= Task item =
Could you give the data below again, exactly and completely?

= Data for analysis =
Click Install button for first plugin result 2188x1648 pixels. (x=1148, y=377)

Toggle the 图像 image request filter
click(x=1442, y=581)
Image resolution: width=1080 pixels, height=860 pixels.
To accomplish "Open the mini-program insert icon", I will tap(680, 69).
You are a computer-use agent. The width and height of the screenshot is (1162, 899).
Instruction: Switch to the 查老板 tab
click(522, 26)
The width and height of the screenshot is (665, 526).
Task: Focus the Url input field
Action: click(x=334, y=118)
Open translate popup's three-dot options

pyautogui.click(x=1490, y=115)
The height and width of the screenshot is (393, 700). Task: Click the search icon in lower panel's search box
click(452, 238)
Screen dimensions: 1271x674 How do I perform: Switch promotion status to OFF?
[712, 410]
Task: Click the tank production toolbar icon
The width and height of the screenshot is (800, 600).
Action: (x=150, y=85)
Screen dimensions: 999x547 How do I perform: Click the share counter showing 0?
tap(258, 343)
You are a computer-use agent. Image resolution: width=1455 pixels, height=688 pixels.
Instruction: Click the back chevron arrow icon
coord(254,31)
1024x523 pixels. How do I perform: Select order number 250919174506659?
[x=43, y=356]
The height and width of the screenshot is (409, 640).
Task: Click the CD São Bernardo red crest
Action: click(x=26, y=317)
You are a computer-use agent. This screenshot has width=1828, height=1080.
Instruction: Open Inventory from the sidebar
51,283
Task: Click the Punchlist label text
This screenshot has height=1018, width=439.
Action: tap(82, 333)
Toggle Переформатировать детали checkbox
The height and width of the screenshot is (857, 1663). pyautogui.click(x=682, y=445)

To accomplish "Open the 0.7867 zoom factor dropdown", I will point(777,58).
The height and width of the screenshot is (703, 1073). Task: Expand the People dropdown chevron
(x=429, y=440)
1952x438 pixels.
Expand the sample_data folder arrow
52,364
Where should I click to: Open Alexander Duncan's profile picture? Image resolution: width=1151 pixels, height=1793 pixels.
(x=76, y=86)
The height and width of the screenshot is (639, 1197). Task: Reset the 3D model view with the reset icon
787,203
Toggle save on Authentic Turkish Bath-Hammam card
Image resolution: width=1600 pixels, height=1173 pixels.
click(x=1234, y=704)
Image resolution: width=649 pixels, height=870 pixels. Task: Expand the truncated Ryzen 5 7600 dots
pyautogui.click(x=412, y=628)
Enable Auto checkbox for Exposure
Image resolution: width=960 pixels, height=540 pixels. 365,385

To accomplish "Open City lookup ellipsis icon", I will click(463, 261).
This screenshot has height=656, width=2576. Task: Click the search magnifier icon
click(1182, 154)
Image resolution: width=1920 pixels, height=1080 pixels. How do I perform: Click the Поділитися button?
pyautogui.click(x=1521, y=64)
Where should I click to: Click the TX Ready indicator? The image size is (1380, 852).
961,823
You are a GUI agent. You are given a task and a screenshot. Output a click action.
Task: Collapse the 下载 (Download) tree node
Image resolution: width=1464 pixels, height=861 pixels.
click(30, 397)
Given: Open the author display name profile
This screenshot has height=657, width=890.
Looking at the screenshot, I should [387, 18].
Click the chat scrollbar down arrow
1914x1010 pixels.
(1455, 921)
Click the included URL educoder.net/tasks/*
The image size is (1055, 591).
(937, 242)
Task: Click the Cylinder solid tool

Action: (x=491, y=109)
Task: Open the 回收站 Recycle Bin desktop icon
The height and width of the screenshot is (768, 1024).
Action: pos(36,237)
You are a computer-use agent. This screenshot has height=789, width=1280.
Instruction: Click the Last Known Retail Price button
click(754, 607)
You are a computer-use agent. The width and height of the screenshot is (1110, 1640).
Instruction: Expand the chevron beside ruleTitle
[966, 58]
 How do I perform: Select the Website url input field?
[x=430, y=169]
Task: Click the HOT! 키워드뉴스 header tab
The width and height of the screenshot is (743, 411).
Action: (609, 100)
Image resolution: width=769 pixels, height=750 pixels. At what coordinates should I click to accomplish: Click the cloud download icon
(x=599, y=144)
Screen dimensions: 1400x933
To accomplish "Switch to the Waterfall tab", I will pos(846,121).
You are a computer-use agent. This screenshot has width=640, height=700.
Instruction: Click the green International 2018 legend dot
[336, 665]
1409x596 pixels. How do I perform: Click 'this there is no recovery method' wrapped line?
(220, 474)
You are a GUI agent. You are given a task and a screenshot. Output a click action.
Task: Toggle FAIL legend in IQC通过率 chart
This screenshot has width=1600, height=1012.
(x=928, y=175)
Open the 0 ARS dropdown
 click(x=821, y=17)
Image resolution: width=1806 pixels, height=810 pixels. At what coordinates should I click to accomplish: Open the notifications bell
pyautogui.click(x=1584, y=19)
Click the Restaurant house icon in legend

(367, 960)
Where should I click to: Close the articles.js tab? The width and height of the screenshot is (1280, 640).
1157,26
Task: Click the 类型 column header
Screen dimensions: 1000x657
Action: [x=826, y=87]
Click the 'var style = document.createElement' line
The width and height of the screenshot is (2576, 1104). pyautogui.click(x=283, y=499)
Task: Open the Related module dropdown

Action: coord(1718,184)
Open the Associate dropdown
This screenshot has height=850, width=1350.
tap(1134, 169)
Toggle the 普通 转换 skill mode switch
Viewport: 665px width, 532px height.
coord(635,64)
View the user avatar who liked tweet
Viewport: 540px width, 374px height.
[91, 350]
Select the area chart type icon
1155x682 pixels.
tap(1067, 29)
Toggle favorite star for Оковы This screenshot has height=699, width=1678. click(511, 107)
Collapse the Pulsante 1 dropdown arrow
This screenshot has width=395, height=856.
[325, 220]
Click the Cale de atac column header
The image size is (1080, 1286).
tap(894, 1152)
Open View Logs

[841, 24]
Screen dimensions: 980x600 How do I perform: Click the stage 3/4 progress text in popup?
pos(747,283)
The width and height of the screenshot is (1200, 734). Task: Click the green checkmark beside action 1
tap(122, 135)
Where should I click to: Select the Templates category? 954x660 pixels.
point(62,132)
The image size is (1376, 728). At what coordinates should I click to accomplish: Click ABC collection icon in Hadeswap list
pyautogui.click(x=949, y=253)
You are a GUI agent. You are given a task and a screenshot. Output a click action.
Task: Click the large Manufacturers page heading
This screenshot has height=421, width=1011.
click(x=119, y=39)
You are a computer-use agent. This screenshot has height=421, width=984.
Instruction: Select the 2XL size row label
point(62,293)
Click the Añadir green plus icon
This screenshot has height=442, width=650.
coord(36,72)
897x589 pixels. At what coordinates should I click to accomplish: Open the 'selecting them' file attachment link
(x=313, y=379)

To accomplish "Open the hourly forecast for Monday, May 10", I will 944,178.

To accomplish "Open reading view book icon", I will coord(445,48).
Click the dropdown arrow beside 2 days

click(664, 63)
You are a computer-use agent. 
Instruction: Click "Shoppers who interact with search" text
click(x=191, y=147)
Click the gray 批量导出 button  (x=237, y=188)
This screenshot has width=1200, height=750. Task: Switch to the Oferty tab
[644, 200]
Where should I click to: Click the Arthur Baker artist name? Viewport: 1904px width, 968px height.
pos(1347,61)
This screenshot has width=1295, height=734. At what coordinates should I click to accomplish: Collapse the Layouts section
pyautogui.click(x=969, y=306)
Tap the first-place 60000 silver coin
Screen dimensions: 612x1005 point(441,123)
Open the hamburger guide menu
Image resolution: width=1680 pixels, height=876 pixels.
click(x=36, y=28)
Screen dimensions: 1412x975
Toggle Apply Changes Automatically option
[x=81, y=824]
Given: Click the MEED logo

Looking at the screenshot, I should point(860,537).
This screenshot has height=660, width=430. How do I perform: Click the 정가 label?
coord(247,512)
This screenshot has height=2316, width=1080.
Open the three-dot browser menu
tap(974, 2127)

= Answer =
Click Install button for first plugin result 2188x1648 pixels. (x=1148, y=377)

Toggle the 图像 image request filter
click(x=1442, y=581)
Image resolution: width=1080 pixels, height=860 pixels.
To accomplish "Open the mini-program insert icon", I will tap(680, 69).
You are a computer-use agent. The width and height of the screenshot is (1162, 899).
Instruction: Switch to the 查老板 tab
click(522, 26)
The width and height of the screenshot is (665, 526).
Task: Focus the Url input field
Action: click(x=334, y=118)
Open translate popup's three-dot options

pyautogui.click(x=1490, y=115)
The height and width of the screenshot is (393, 700). Task: Click the search icon in lower panel's search box
click(452, 238)
Screen dimensions: 1271x674 How do I perform: Switch promotion status to OFF?
[712, 410]
Task: Click the tank production toolbar icon
The width and height of the screenshot is (800, 600).
Action: (x=150, y=85)
Screen dimensions: 999x547 How do I perform: Click the share counter showing 0?
tap(258, 343)
You are a computer-use agent. Image resolution: width=1455 pixels, height=688 pixels.
Instruction: Click the back chevron arrow icon
coord(254,31)
1024x523 pixels. How do I perform: Select order number 250919174506659?
[x=43, y=356]
The height and width of the screenshot is (409, 640).
Task: Click the CD São Bernardo red crest
Action: click(x=26, y=317)
You are a computer-use agent. This screenshot has width=1828, height=1080.
Instruction: Open Inventory from the sidebar
51,283
Task: Click the Punchlist label text
This screenshot has height=1018, width=439.
Action: tap(82, 333)
Toggle Переформатировать детали checkbox
The height and width of the screenshot is (857, 1663). pyautogui.click(x=682, y=445)

To accomplish "Open the 0.7867 zoom factor dropdown", I will point(777,58).
The height and width of the screenshot is (703, 1073). Task: Expand the People dropdown chevron
(x=429, y=440)
1952x438 pixels.
Expand the sample_data folder arrow
52,364
Where should I click to: Open Alexander Duncan's profile picture? Image resolution: width=1151 pixels, height=1793 pixels.
(x=76, y=86)
The height and width of the screenshot is (639, 1197). Task: Reset the 3D model view with the reset icon
787,203
Toggle save on Authentic Turkish Bath-Hammam card
Image resolution: width=1600 pixels, height=1173 pixels.
click(x=1234, y=704)
Image resolution: width=649 pixels, height=870 pixels. Task: Expand the truncated Ryzen 5 7600 dots
pyautogui.click(x=412, y=628)
Enable Auto checkbox for Exposure
Image resolution: width=960 pixels, height=540 pixels. 365,385

To accomplish "Open City lookup ellipsis icon", I will click(463, 261).
This screenshot has height=656, width=2576. Task: Click the search magnifier icon
click(1182, 154)
Image resolution: width=1920 pixels, height=1080 pixels. How do I perform: Click the Поділитися button?
pyautogui.click(x=1521, y=64)
Where should I click to: Click the TX Ready indicator? The image size is (1380, 852).
961,823
You are a GUI agent. You are given a task and a screenshot. Output a click action.
Task: Collapse the 下载 (Download) tree node
Image resolution: width=1464 pixels, height=861 pixels.
click(30, 397)
Given: Open the author display name profile
This screenshot has height=657, width=890.
Looking at the screenshot, I should [387, 18].
Click the chat scrollbar down arrow
1914x1010 pixels.
(1455, 921)
Click the included URL educoder.net/tasks/*
The image size is (1055, 591).
(937, 242)
Task: Click the Cylinder solid tool

Action: (x=491, y=109)
Task: Open the 回收站 Recycle Bin desktop icon
The height and width of the screenshot is (768, 1024).
Action: pos(36,237)
You are a computer-use agent. This screenshot has height=789, width=1280.
Instruction: Click the Last Known Retail Price button
click(754, 607)
You are a computer-use agent. The width and height of the screenshot is (1110, 1640).
Instruction: Expand the chevron beside ruleTitle
[966, 58]
 How do I perform: Select the Website url input field?
[x=430, y=169]
Task: Click the HOT! 키워드뉴스 header tab
The width and height of the screenshot is (743, 411).
Action: (609, 100)
Image resolution: width=769 pixels, height=750 pixels. At what coordinates should I click to accomplish: Click the cloud download icon
(x=599, y=144)
Screen dimensions: 1400x933
To accomplish "Switch to the Waterfall tab", I will pos(846,121).
You are a computer-use agent. This screenshot has width=640, height=700.
Instruction: Click the green International 2018 legend dot
[336, 665]
1409x596 pixels. How do I perform: Click 'this there is no recovery method' wrapped line?
(220, 474)
You are a GUI agent. You are given a task and a screenshot. Output a click action.
Task: Toggle FAIL legend in IQC通过率 chart
This screenshot has width=1600, height=1012.
(x=928, y=175)
Open the 0 ARS dropdown
 click(x=821, y=17)
Image resolution: width=1806 pixels, height=810 pixels. At what coordinates should I click to accomplish: Open the notifications bell
pyautogui.click(x=1584, y=19)
Click the Restaurant house icon in legend

(367, 960)
Where should I click to: Close the articles.js tab? The width and height of the screenshot is (1280, 640).
1157,26
Task: Click the 类型 column header
Screen dimensions: 1000x657
Action: [x=826, y=87]
Click the 'var style = document.createElement' line
The width and height of the screenshot is (2576, 1104). pyautogui.click(x=283, y=499)
Task: Open the Related module dropdown

Action: coord(1718,184)
Open the Associate dropdown
This screenshot has height=850, width=1350.
tap(1134, 169)
Toggle the 普通 转换 skill mode switch
Viewport: 665px width, 532px height.
coord(635,64)
View the user avatar who liked tweet
Viewport: 540px width, 374px height.
[91, 350]
Select the area chart type icon
1155x682 pixels.
tap(1067, 29)
Toggle favorite star for Оковы This screenshot has height=699, width=1678. click(511, 107)
Collapse the Pulsante 1 dropdown arrow
This screenshot has width=395, height=856.
[325, 220]
Click the Cale de atac column header
The image size is (1080, 1286).
tap(894, 1152)
Open View Logs

[841, 24]
Screen dimensions: 980x600 How do I perform: Click the stage 3/4 progress text in popup?
pos(747,283)
The width and height of the screenshot is (1200, 734). Task: Click the green checkmark beside action 1
tap(122, 135)
Where should I click to: Select the Templates category? 954x660 pixels.
point(62,132)
The image size is (1376, 728). At what coordinates should I click to accomplish: Click ABC collection icon in Hadeswap list
pyautogui.click(x=949, y=253)
You are a GUI agent. You are given a task and a screenshot. Output a click action.
Task: Click the large Manufacturers page heading
This screenshot has height=421, width=1011.
click(x=119, y=39)
You are a computer-use agent. This screenshot has height=421, width=984.
Instruction: Select the 2XL size row label
point(62,293)
Click the Añadir green plus icon
This screenshot has height=442, width=650.
coord(36,72)
897x589 pixels. At what coordinates should I click to accomplish: Open the 'selecting them' file attachment link
(x=313, y=379)

To accomplish "Open the hourly forecast for Monday, May 10", I will 944,178.

To accomplish "Open reading view book icon", I will coord(445,48).
Click the dropdown arrow beside 2 days

click(664, 63)
You are a computer-use agent. 
Instruction: Click "Shoppers who interact with search" text
click(x=191, y=147)
Click the gray 批量导出 button  (x=237, y=188)
This screenshot has width=1200, height=750. Task: Switch to the Oferty tab
[644, 200]
Where should I click to: Click the Arthur Baker artist name? Viewport: 1904px width, 968px height.
pos(1347,61)
This screenshot has width=1295, height=734. At what coordinates should I click to accomplish: Collapse the Layouts section
pyautogui.click(x=969, y=306)
Tap the first-place 60000 silver coin
Screen dimensions: 612x1005 point(441,123)
Open the hamburger guide menu
Image resolution: width=1680 pixels, height=876 pixels.
click(x=36, y=28)
Screen dimensions: 1412x975
Toggle Apply Changes Automatically option
[x=81, y=824]
Given: Click the MEED logo

Looking at the screenshot, I should point(860,537).
This screenshot has height=660, width=430. How do I perform: Click the 정가 label?
coord(247,512)
This screenshot has height=2316, width=1080.
Open the three-dot browser menu
tap(974, 2127)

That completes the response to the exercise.